Word and element location records
********************

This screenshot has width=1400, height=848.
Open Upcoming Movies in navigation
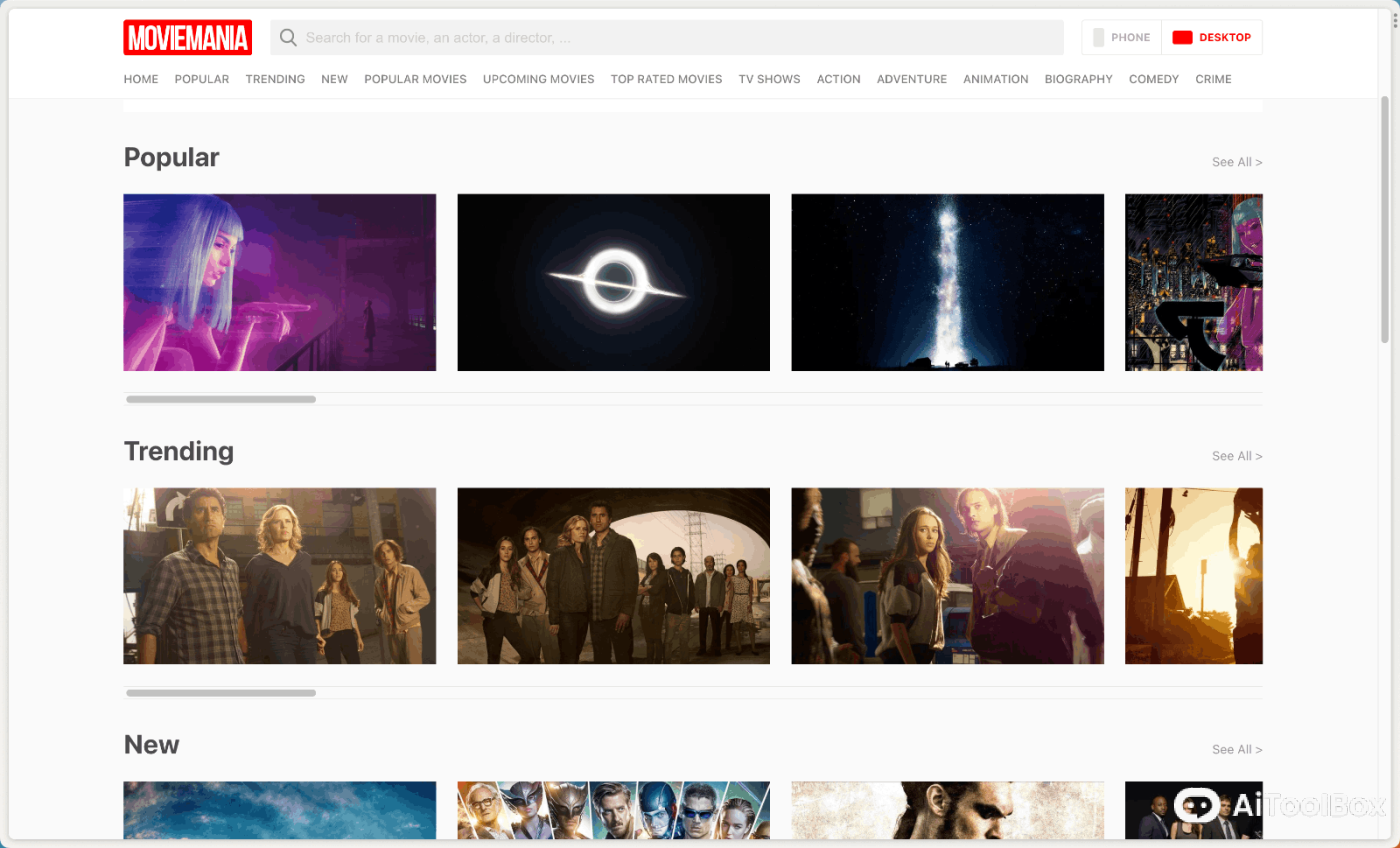pyautogui.click(x=538, y=79)

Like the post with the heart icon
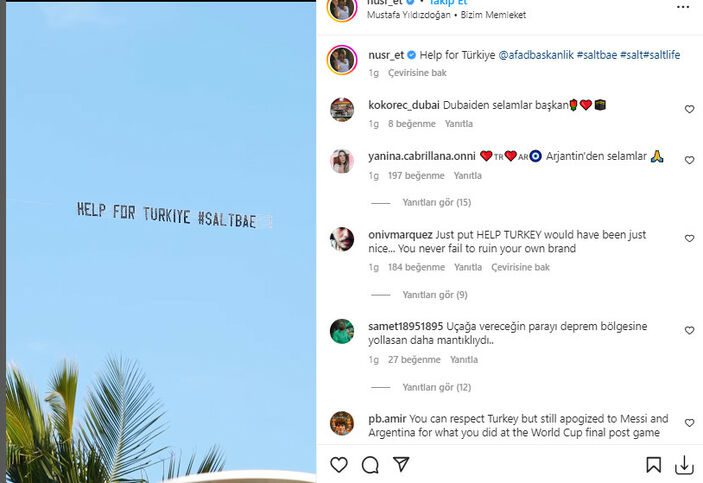(339, 465)
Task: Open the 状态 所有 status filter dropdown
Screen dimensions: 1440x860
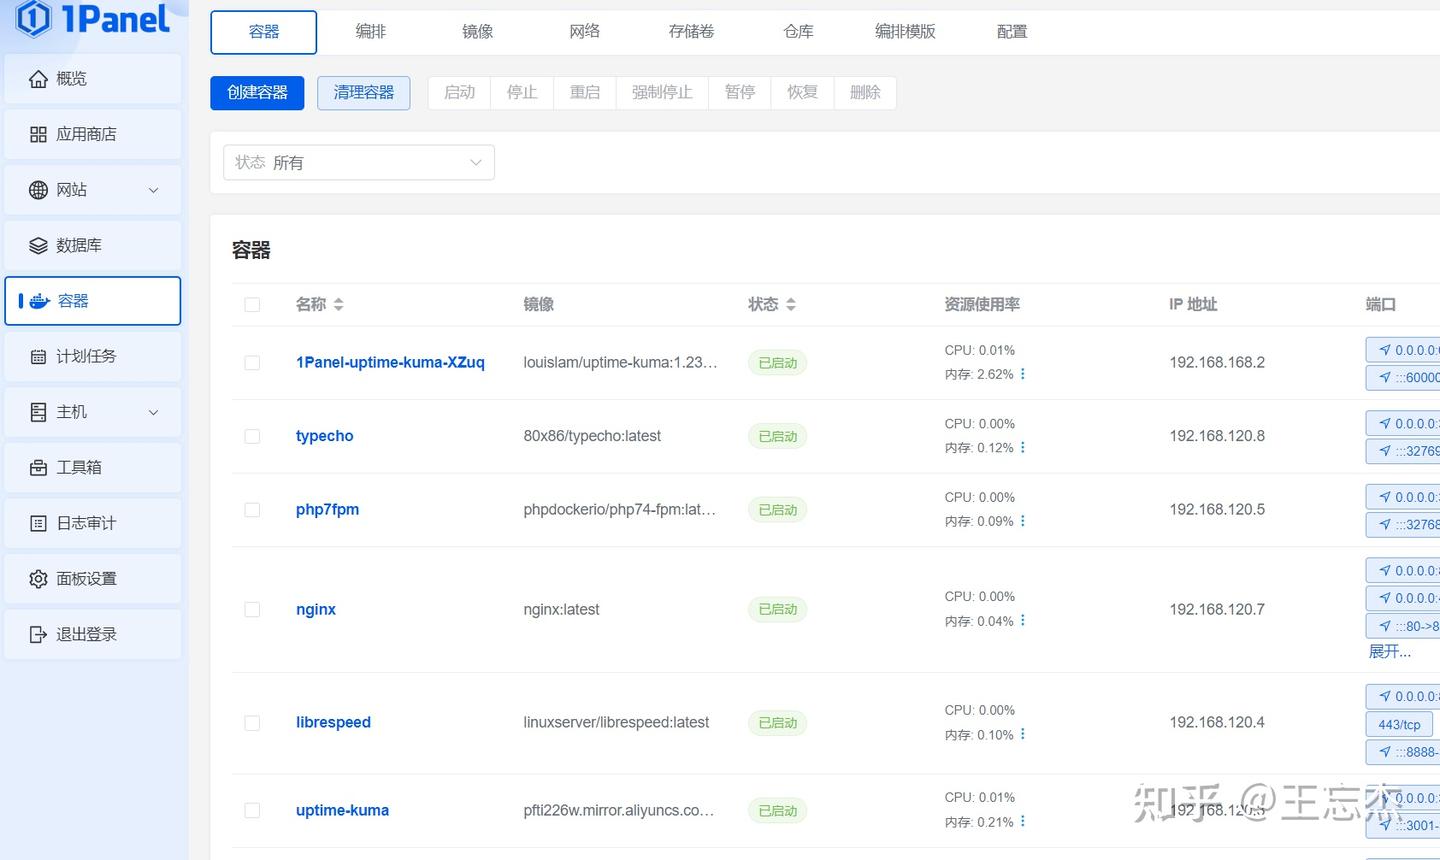Action: pyautogui.click(x=358, y=162)
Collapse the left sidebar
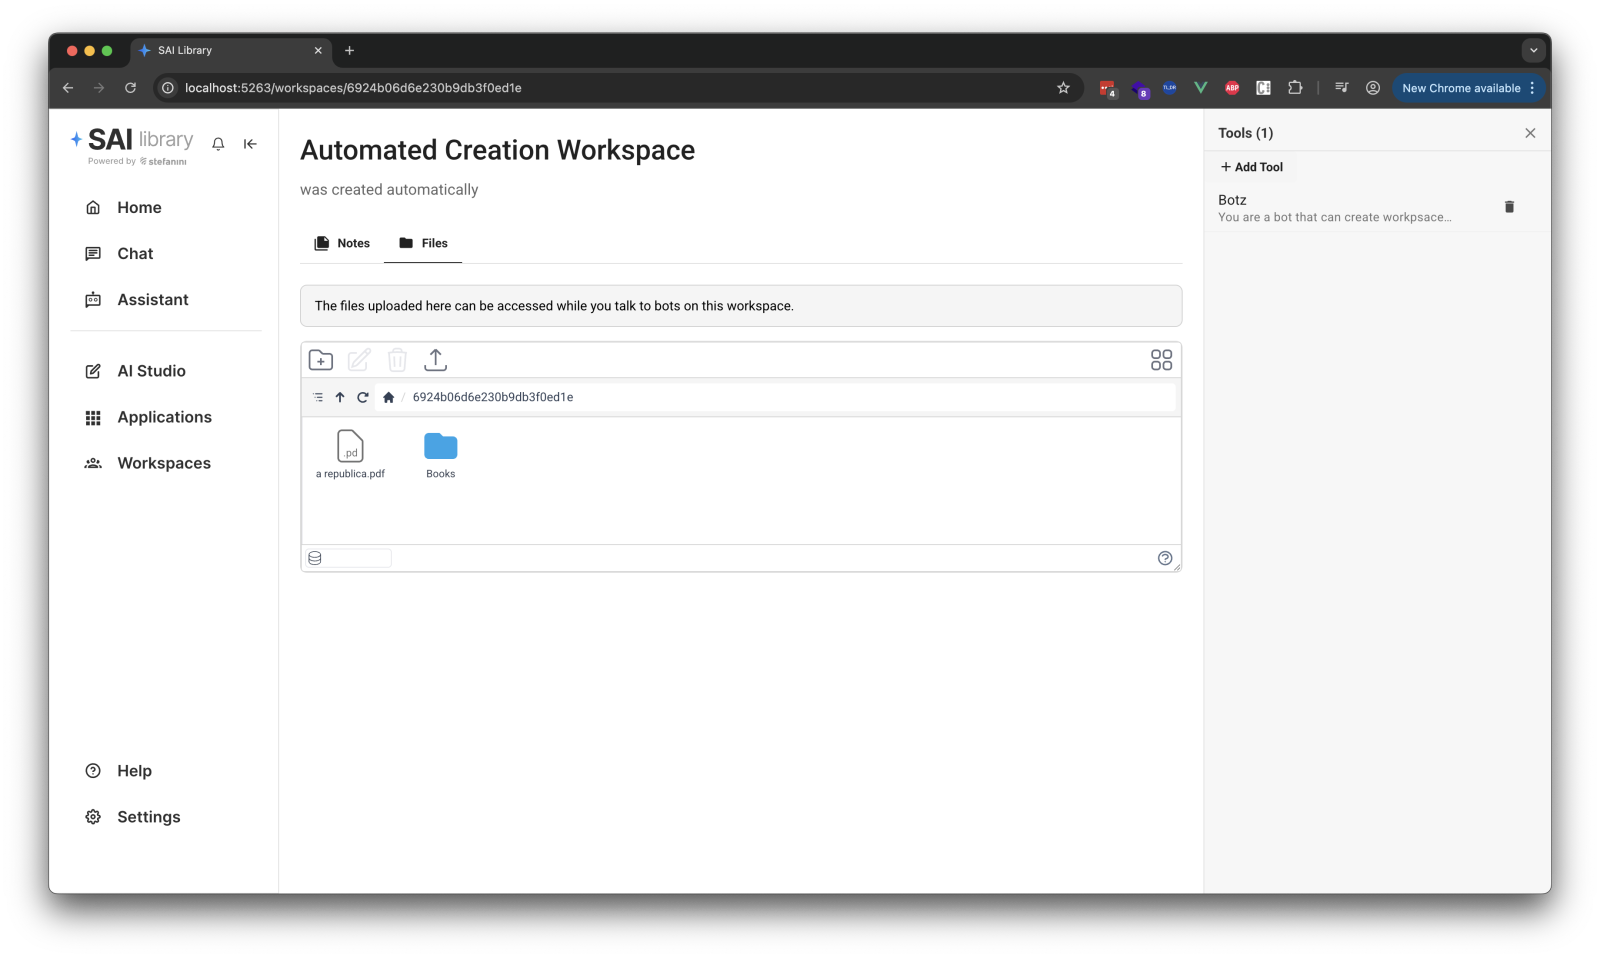1600x958 pixels. (250, 144)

********************

Aim
Please list every line of the listing above that contains the word "Open".

Full response
Open Upcoming Movies in navigation
Task: Open the 状态 所有 status filter dropdown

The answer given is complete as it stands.